Tuesday, July 31, 2001

Garage bands across the nation are finding themselves moshing to the beat of no drummer at all this year, as a drummer crisis looms.

Desperate to make their music, young bands, like companies in a tight labor market, are adopting drummer-retention plans. Tubuku, the punk band wary of losing its drummer, Brian Monte, to PaulDrawsBlank or to some other band, lets him play drum solos, a relic of the heavy-metal era that most audiences like about as much as a long line to the restroom.

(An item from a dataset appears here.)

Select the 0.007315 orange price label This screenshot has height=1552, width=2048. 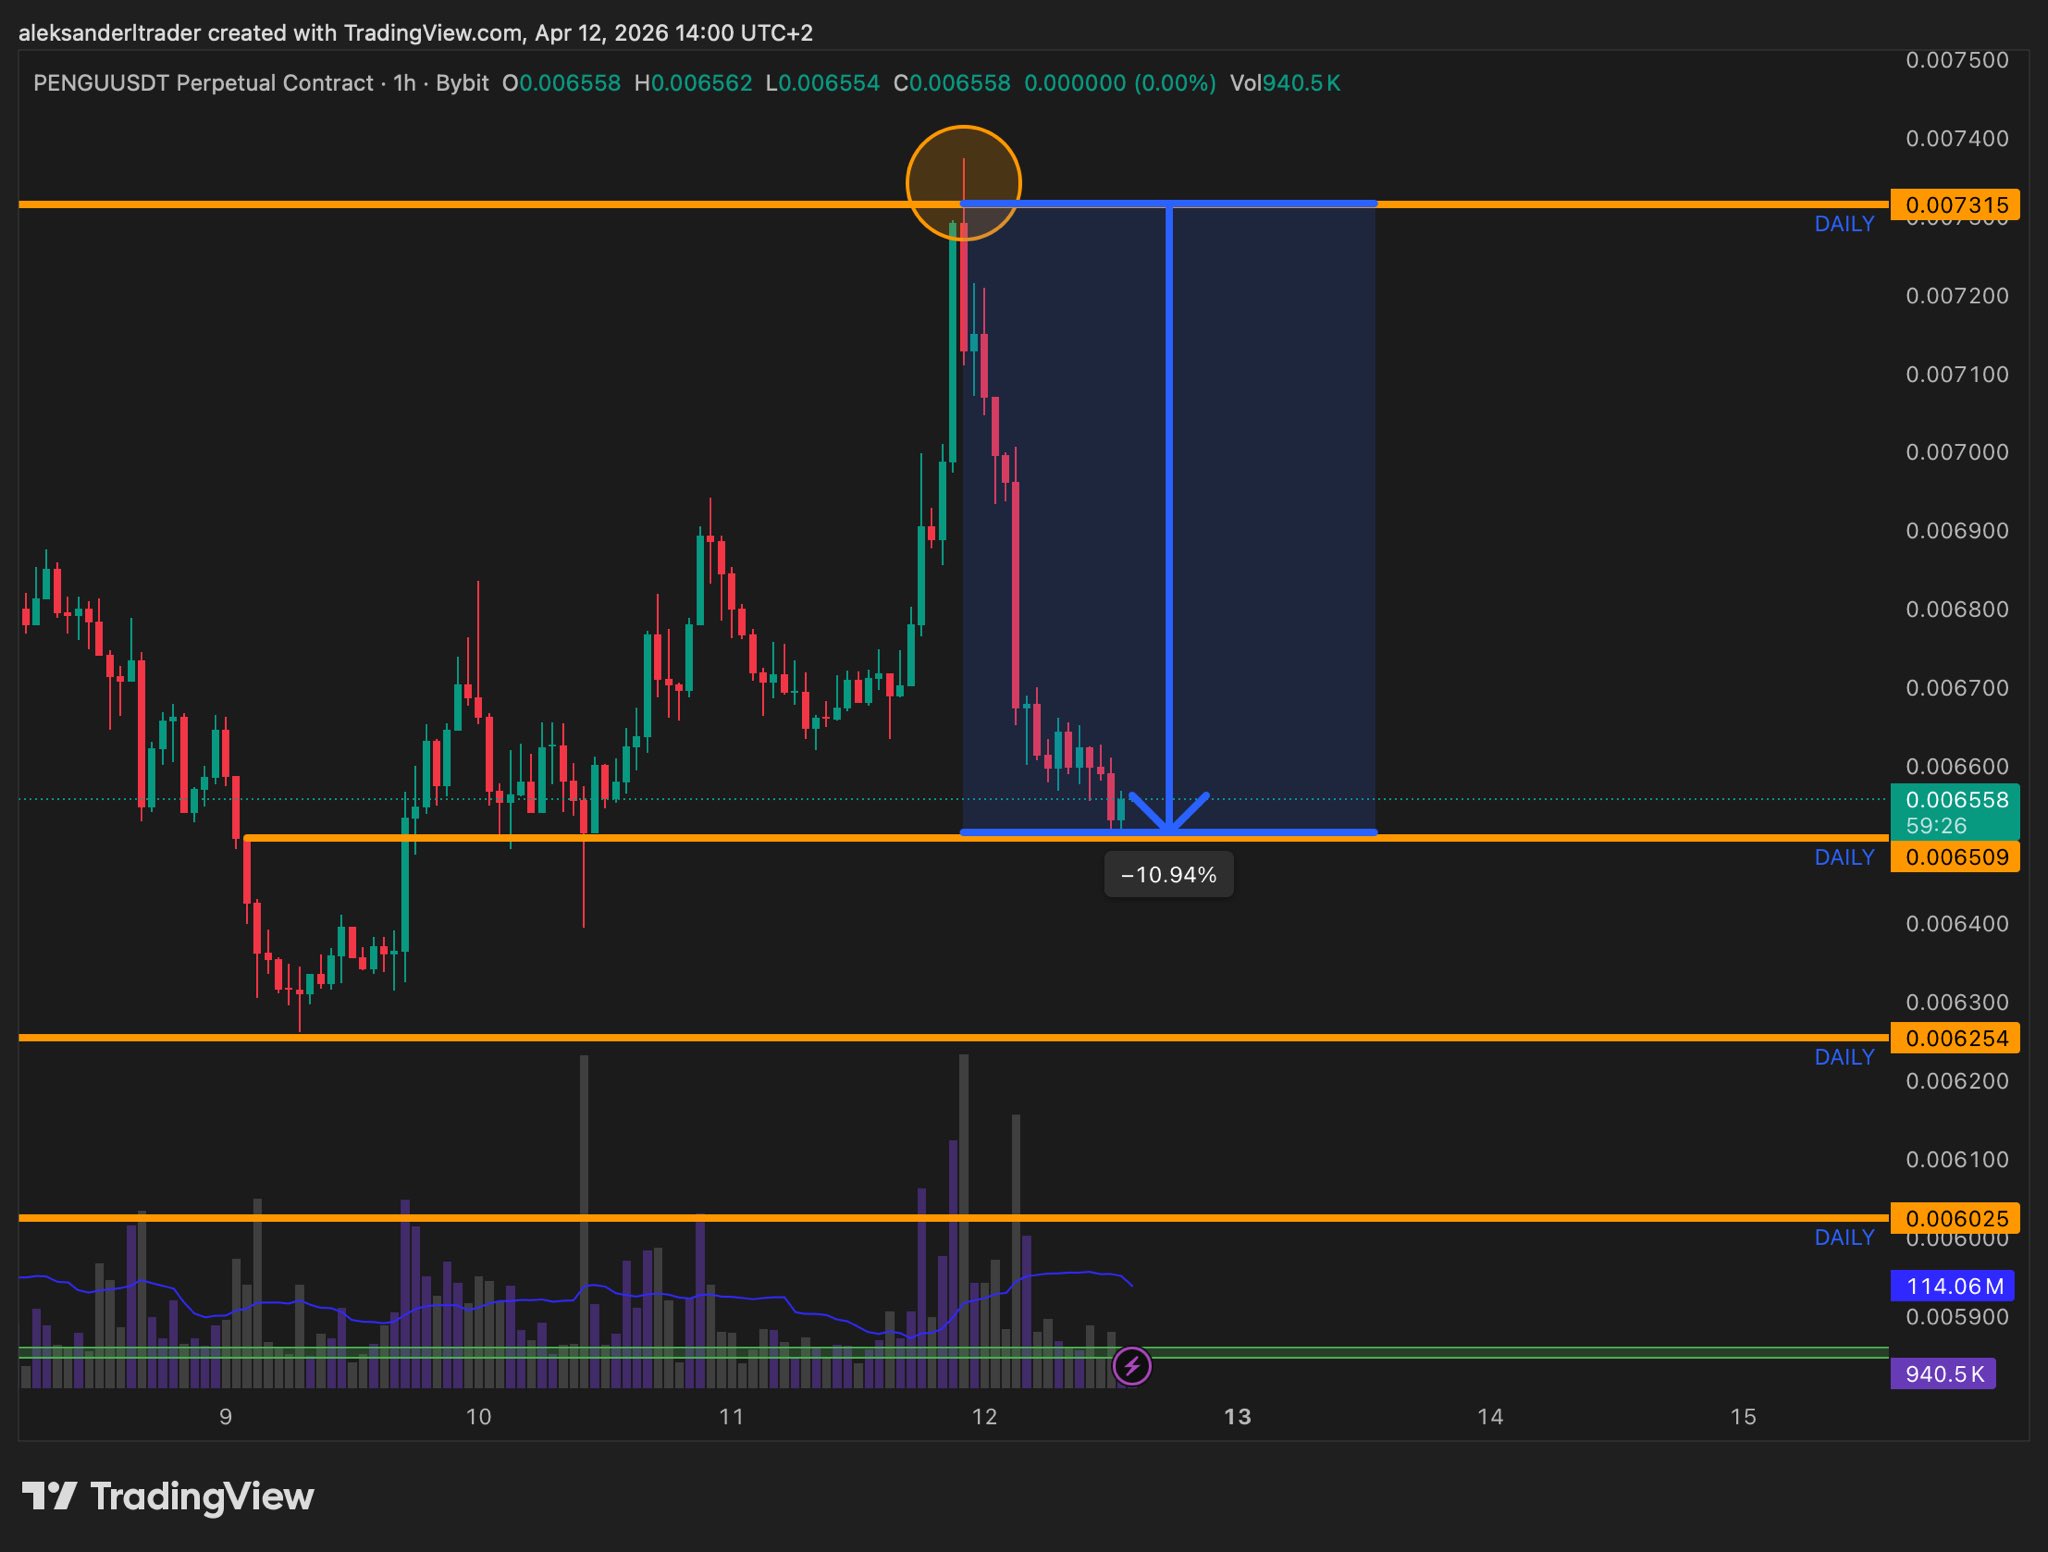click(1955, 205)
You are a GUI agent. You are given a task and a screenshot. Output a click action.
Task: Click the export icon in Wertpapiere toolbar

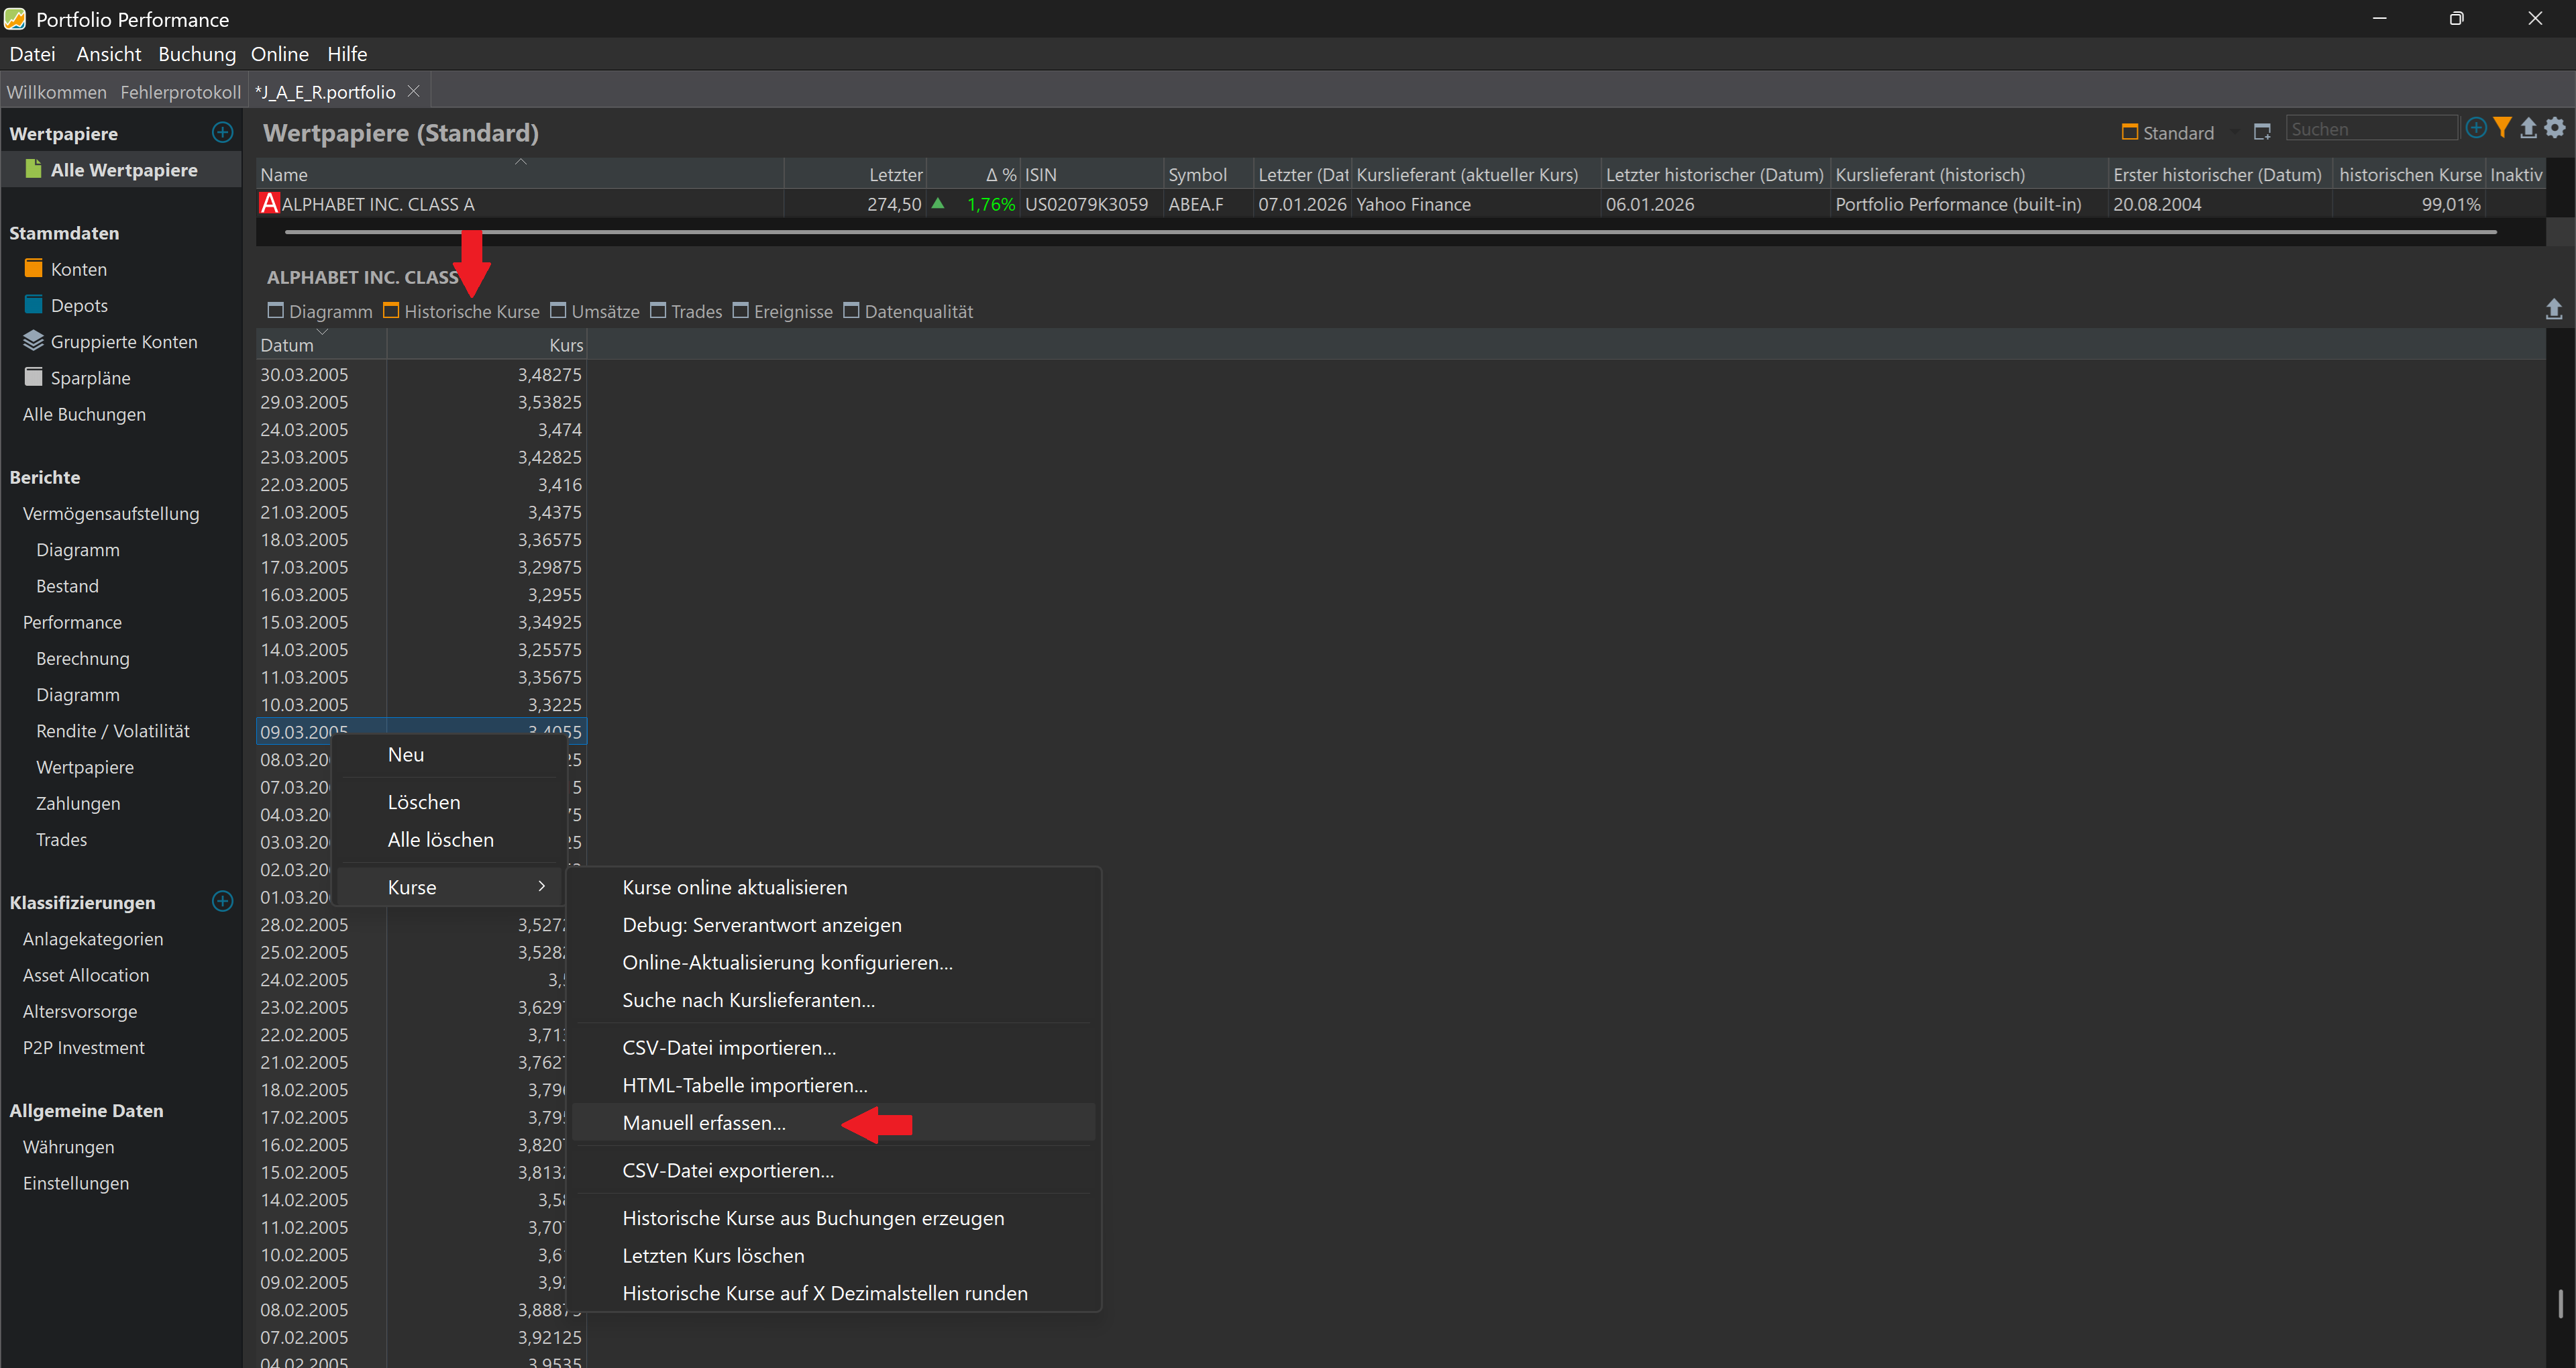point(2528,128)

The Garage Band Association of America is also petitioning congress to issue more H1B visas so that drummers from nations abroad can lend their specialized talents to this crisis that threatens to shake our nation. (Discuss)


Monday, July 30, 2001

When Karl Kroyer was faced with the unenviable task of getting a freighter filled with the rotting corpses of around 6,000 sheep off the bottom of the Persian Gulf, he did what any sane, rational man would do, and turned to Carl Barks' Donald Duck comics for a solution. (Discuss)

Neil Gaiman on his youth -- "I was always the weird one," he says without a trace of self-criticism, just amused analysis. "It never occurred to me that I was weird. The lovely thing about being the first child is that nobody has anything to measure against, so nobody knows they're weird."

I know what he means. (Do you?)


"Apes" tops "Jurassic," wins box office, reportedly won't cuddle afterwards.